Daftar Permintaan
1 - Menurut teks tentang Dina Nuriyati, berapa lama Dina merantau ke Hongkong?
2 - Cetak bagian teks tentang Dina Nuriyati dari "Dina Nuriyati, dari" sampai "Migran Indonesia (SBMI).".

Halaman

Search

30 Desember 2009

Dina Nuriyati, dari TKI, Berjuang untuk TKI




Tidak banyak mantan TKI yang meneruskan studi sepulang mereka dari luar negeri, apalagi sampai jenjang pendidikan strata 2 (S-2). Salah satunya adalah Dina Nuriyati (31). Tidak hanya berhasil meneruskan jenjang pendidikan, Dina juga menjadi aktifis buruh migran tingkat nasional, bahkan menjadi pendiri sebuah organisasi buruh migran tingkat nasional atau yang dikenal dengan Serikat Buruh Migran Indonesia (SBMI).
Seperti kebanyakan TKI, kepergian mereka ke luar negeri lebih disebabkan karena alasan ekonomi. Demikian juga dengan perempuan asli Desa Patuksari, Malang, Jawa Timur ini memutuskan berangkat ke Hongkong untuk membantu ekonomi keluarga. Sebagai anak dari keluarga miskin dengan keluarga besar, Dina memutuskan untuk merantau ke Hongkong selama empat tahun. Orang tuanya, almarhum Ngatemin, adalah seorang petani sekaligus sopir angkutan. Beratnya hidup sebagai petani membuat orang tuanya terjerat rentenir. “Saya ingin membantu pendidikan adik adik dan membantu orang tua melepaskan diri dari jerat rentenir,” katanya.
Niat tersebut dilaksanakan setelah ia tamat SMA.. Awalnya Dina berniat merantau ke Malaysia untuk bekerja sebagai buruh, tapi akhirnya gagal karena pabrik di negeri tersebut batal menerima pekerja dari Indonesia. Jadilah ia pergi ke Hongkong sebagai Penata Laksana rumah tangga (PLRT).

Catatan penunjukan untuk tangkapan layar dan halaman:
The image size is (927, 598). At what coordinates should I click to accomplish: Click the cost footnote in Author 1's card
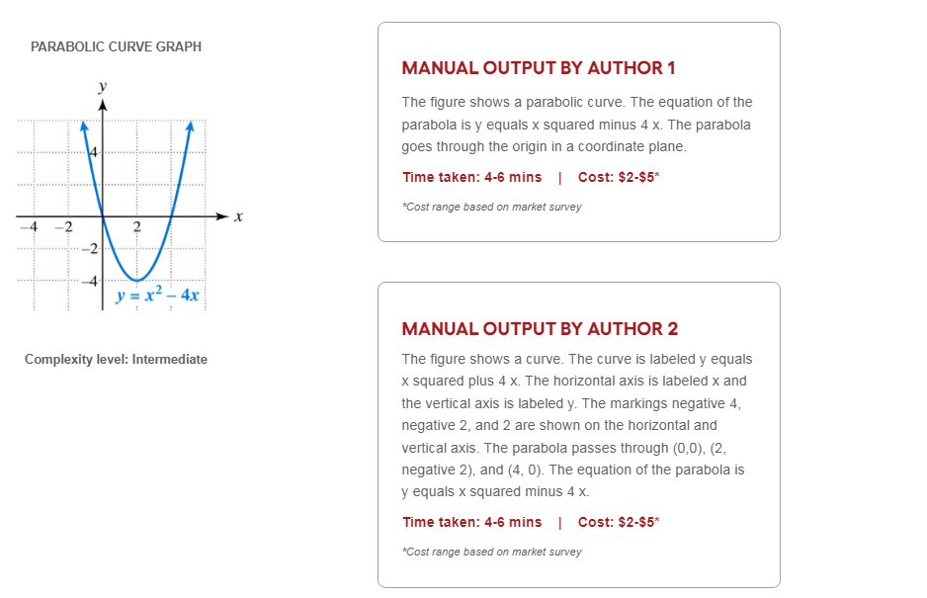(492, 208)

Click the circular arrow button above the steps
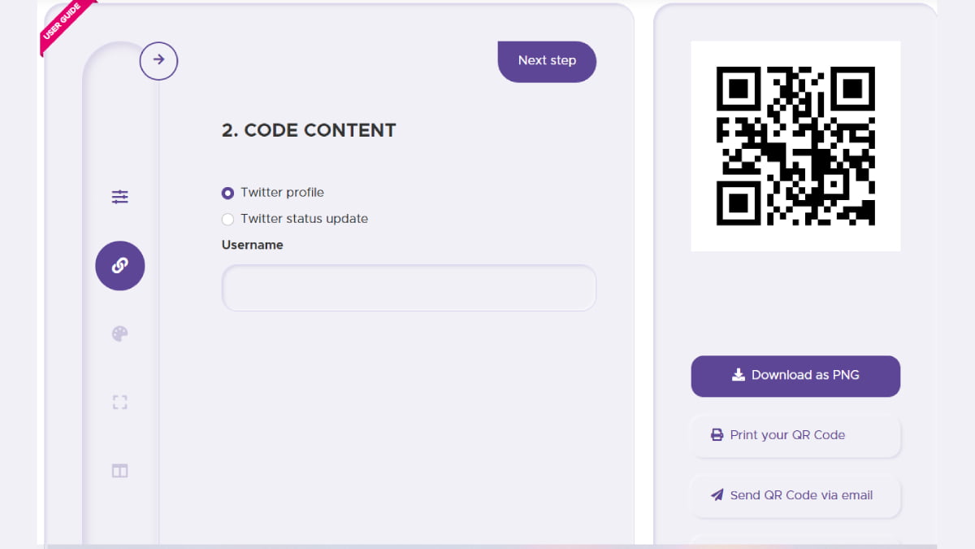(x=158, y=61)
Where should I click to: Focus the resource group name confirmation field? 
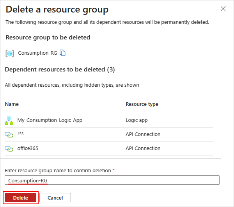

Hasil per Tugas
1 - Selama empat tahun.

2 -
Dina Nuriyati, dari TKI, Berjuang untuk TKI




Tidak banyak mantan TKI yang meneruskan studi sepulang mereka dari luar negeri, apalagi sampai jenjang pendidikan strata 2 (S-2). Salah satunya adalah Dina Nuriyati (31). Tidak hanya berhasil meneruskan jenjang pendidikan, Dina juga menjadi aktifis buruh migran tingkat nasional, bahkan menjadi pendiri sebuah organisasi buruh migran tingkat nasional atau yang dikenal dengan Serikat Buruh Migran Indonesia (SBMI).